Supply chain security for Kubernetes is often described as a two-step problem: verify where an image came from (provenance) and verify what it contains (scanning). Both steps are correct. Both together are still insufficient.
The missing third step is continuous verification—confirming that the workload running in your cluster today matches the hardened, verified artifact that was admitted at deployment time.
Why Admission Control Isn’t the End of Supply Chain Verification?
Admission control checks an image when it’s deployed. It can verify:
- The image has a valid signature from a trusted source
- The image meets CVE threshold requirements at deployment time
- The image has a valid SBOM attestation
Once the pod is running, admission control is done. It doesn’t monitor whether the container’s runtime behavior changes. It doesn’t detect if a container starts executing processes that weren’t in its expected profile. It doesn’t notice if a running workload is doing something the admitted image wasn’t supposed to be capable of.
The gap between admission and runtime is where supply chain attacks complete. The malicious code that slipped past signing verification—or was introduced after signing—executes in the runtime environment without triggering any re-verification.
Supply chain verification that ends at deployment is like a security checkpoint that only screens passengers at the gate, not on the plane.
Building Continuous Verification
Runtime drift detection as the third step
Software supply chain security for Kubernetes requires monitoring whether running workloads deviate from their expected execution profile. The expected profile comes from runtime profiling conducted during the hardening process: these are the processes that should run, these are the files that should be accessed, these are the network connections that should be established.
When a running workload deviates from that profile—executing processes outside the expected set, accessing files that weren’t accessed during profiling—it may indicate supply chain tampering that wasn’t caught at admission.
Runtime bill of materials as a continuous inventory
A static SBOM captures what was in the image at build time. A runtime bill of materials captures what actually executes—updated continuously as the container runs. This is a fundamentally more useful supply chain artifact because it reflects the live state of what’s running, not the build-time snapshot.
Secure software supply chain programs that include RBOM generation can answer the runtime question: “Is what’s running in production today actually the hardened image we intended to deploy?” The answer should be verifiable, not assumed.
Provenance verification throughout the deployment lifecycle
Image provenance verification happens at admission. Provenance maintenance happens continuously. An image’s provenance chain includes: who built it, what base it was built from, what hardening was applied, what CVEs were present at build time, and what CVEs have been disclosed since.

> Records provided:
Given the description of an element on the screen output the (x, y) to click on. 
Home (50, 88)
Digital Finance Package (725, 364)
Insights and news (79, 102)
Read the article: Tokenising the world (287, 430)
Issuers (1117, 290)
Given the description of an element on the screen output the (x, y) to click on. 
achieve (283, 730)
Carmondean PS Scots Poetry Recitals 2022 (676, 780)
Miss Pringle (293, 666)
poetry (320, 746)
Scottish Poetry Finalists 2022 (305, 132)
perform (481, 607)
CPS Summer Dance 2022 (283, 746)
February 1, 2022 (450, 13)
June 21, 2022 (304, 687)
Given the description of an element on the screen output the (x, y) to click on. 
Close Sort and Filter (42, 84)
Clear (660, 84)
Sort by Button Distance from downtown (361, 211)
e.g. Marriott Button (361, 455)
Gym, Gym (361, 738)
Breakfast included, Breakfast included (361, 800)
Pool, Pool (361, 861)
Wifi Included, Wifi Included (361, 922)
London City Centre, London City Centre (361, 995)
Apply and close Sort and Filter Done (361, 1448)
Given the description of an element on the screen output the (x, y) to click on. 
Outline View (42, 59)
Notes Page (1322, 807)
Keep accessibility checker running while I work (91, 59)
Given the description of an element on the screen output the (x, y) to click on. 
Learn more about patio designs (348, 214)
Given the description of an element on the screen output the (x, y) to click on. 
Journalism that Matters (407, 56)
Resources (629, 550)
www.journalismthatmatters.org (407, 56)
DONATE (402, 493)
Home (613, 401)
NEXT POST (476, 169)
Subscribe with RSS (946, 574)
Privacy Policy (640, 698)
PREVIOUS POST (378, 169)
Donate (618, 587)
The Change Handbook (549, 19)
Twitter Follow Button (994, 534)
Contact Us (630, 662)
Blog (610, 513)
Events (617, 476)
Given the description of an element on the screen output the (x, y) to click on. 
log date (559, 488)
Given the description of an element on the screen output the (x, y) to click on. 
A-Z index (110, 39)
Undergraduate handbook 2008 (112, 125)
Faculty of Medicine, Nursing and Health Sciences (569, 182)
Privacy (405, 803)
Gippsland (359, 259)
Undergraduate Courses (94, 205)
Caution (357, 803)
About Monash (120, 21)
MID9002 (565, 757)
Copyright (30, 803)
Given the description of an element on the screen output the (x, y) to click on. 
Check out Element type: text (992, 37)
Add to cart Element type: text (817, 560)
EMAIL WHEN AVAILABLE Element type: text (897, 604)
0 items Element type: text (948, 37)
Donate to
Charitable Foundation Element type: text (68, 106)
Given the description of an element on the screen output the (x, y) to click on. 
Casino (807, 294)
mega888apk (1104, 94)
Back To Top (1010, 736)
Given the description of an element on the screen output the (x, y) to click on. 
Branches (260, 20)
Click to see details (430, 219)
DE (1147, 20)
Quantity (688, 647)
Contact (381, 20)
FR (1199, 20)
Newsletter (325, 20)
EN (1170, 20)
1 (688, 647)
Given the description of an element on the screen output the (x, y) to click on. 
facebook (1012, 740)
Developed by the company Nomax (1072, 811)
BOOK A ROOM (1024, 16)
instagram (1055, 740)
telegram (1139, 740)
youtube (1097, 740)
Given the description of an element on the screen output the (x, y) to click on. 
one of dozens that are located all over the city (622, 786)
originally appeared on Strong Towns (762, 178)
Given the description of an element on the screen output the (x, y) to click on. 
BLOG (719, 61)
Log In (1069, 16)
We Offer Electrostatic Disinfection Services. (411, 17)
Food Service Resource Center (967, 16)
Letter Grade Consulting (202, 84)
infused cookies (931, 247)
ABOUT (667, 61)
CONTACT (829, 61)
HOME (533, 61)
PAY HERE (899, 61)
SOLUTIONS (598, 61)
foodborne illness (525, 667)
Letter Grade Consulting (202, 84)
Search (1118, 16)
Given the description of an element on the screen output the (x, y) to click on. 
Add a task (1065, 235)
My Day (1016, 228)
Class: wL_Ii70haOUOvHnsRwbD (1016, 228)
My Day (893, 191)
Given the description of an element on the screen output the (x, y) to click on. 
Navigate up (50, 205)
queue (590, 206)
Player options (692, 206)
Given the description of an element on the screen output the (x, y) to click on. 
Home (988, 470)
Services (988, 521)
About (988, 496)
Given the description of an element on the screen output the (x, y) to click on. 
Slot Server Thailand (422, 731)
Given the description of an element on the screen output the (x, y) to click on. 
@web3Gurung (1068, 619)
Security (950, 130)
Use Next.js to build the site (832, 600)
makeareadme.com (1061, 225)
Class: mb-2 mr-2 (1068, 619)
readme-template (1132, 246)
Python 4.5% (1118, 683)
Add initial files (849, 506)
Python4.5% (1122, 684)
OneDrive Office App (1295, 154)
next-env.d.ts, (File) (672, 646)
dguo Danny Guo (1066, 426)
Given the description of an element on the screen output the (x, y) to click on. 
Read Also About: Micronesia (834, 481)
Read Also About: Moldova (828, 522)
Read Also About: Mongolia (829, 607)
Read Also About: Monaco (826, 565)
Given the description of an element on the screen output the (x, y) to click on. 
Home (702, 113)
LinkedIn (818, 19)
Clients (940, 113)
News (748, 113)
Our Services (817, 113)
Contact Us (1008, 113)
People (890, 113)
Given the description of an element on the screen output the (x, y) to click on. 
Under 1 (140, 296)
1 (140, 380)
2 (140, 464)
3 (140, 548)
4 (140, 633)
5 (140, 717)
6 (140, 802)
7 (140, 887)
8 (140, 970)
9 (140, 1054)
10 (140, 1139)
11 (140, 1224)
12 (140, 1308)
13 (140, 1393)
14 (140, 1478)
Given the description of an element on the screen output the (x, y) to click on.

> Challenge 1:
Answer from the article on Kubernetes supply chain security:
(a) What missing third step does the article name?
(b) Where does a workload's expected execution profile come from?
(c) What does a static SBOM capture?
> Challenge 2:
Render the rows as a JSON list of strings, one string per line, with blank lines omitted. Begin at the first of the rows and stop after the line that contains "achieve (283, 730)".
The article on Kubernetes supply chain security and the rows have nothing to do with each other.

> Response 1:
(a) Continuous verification.
(b) From runtime profiling conducted during the hardening process.
(c) What was in the image at build time.

> Response 2:
[
  "Given the description of an element on the screen output the (x, y) to click on. ",
  "Home (50, 88)",
  "Digital Finance Package (725, 364)",
  "Insights and news (79, 102)",
  "Read the article: Tokenising the world (287, 430)",
  "Issuers (1117, 290)",
  "Given the description of an element on the screen output the (x, y) to click on. ",
  "achieve (283, 730)"
]